### Directions
Reproduce verbatim the lines that begin with the line containing "This screenshot has width=1027, height=568." and continue through the last line.

### Provided records
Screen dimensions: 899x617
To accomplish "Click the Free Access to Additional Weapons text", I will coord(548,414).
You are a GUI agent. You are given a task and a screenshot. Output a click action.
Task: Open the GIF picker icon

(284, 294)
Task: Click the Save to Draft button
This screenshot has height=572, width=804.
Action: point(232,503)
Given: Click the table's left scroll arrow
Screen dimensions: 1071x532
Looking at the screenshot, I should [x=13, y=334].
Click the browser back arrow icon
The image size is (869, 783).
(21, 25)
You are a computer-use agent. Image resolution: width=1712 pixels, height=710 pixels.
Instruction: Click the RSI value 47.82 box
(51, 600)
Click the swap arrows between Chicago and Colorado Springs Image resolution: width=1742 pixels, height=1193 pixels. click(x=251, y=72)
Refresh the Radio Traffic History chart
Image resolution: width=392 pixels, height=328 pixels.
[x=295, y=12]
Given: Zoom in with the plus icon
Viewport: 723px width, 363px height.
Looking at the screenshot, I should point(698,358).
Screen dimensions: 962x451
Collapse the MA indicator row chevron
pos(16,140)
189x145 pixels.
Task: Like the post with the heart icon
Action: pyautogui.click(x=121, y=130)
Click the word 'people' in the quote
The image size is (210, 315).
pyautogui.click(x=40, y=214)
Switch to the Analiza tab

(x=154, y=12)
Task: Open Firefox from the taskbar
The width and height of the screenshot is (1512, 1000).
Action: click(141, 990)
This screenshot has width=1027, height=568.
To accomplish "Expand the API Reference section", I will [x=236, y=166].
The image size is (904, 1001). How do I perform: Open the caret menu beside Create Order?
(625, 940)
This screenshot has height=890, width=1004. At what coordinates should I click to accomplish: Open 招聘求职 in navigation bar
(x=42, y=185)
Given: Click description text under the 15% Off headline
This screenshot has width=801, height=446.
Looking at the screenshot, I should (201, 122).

### Output for this task
This screenshot has width=1027, height=568.
To accomplish "Expand the API Reference section", I will [x=236, y=166].
The image size is (904, 1001). How do I perform: Open the caret menu beside Create Order?
(625, 940)
This screenshot has height=890, width=1004. At what coordinates should I click to accomplish: Open 招聘求职 in navigation bar
(x=42, y=185)
Given: Click description text under the 15% Off headline
This screenshot has width=801, height=446.
Looking at the screenshot, I should (201, 122).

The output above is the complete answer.